ABSTRACT

Discipline is a perennial concern on the educational agenda. Those who are harrowed by reports of playground and classroom violence are sometimes tempted to imagine a time in the past, usually vaguely Victorian, when attentive children sat in neat rows reciting times-tables in unison. The Victorians, however, seem to have viewed the behavior of the younger members of their society as anything but idyllic and devoted huge amounts of time and space to debating how to solve disciplinary problems. In this chapter, I will discuss the way in which the idea of youth figured in the debate on discipline in the periodical press and in public school stories during the second half of the nineteenth century. I will show not only how the genre promoted new ideas of progressive discipline among the upper classes, but also how it was used, in some cases, to promote a broader idea of social discipline and political quietism among the lower classes.
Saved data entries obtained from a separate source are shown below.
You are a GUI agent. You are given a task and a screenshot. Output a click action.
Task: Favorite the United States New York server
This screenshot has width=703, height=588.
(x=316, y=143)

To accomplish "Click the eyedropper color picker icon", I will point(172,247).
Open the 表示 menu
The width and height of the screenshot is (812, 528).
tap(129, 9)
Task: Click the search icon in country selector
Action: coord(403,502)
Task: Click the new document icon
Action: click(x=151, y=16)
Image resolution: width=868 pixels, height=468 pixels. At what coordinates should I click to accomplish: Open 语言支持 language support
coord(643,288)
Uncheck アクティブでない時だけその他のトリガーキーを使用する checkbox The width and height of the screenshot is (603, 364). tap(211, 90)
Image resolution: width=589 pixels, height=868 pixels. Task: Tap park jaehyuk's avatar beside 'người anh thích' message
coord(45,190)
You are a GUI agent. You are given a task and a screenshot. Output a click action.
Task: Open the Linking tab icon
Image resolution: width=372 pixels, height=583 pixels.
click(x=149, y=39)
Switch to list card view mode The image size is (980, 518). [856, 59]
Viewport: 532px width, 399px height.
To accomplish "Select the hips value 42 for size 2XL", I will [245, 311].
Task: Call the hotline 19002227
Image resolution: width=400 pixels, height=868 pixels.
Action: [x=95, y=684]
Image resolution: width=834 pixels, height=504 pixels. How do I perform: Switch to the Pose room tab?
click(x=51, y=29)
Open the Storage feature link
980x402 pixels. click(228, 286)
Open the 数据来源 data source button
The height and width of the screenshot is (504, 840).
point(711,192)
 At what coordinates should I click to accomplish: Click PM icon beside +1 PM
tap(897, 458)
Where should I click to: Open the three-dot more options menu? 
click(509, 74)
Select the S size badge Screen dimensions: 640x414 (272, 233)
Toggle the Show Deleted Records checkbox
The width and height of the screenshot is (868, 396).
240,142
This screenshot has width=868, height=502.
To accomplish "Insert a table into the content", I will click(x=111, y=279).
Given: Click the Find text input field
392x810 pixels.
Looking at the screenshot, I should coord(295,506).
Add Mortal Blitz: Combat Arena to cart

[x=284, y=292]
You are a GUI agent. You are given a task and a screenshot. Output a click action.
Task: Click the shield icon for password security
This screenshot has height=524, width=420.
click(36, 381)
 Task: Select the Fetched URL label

A key event for juvenile discipline at this time was the infamous R v. Hopley case of 1860, which involved a schoolteacher who had killed a boy while caning him. The Hopley case not only sparked a significant response from educationalists anxious to discuss the idea of ‘reasonable’ discipline, but also established the legal concept of ‘moderate and reasonable’ chastisement for minors which stands to the present day. Here, I will concentrate mainly on works that appeared in the decade before and the two decades following the Hopley case and I will discuss the climate of debate surrounding the judgment. The immediate aftermath of Hopley saw a minor outpouring of fiction that opposed corporal punishment and attempted to offer suggestions as to how alternative methods might work. I have focused on these because the revulsion towards corporal punishment that followed on the Hopley case seems to have opened up an opportunity for thinking about adolescence and discipline in new ways. This reforming zeal, however, seems to have died down somewhat by the end of the century, and I have provided some examples (for instance, C.J. Mansford’s Bully, Fag and Hero of 1896) in a discussion of how a backlash against progressive ideas occurred.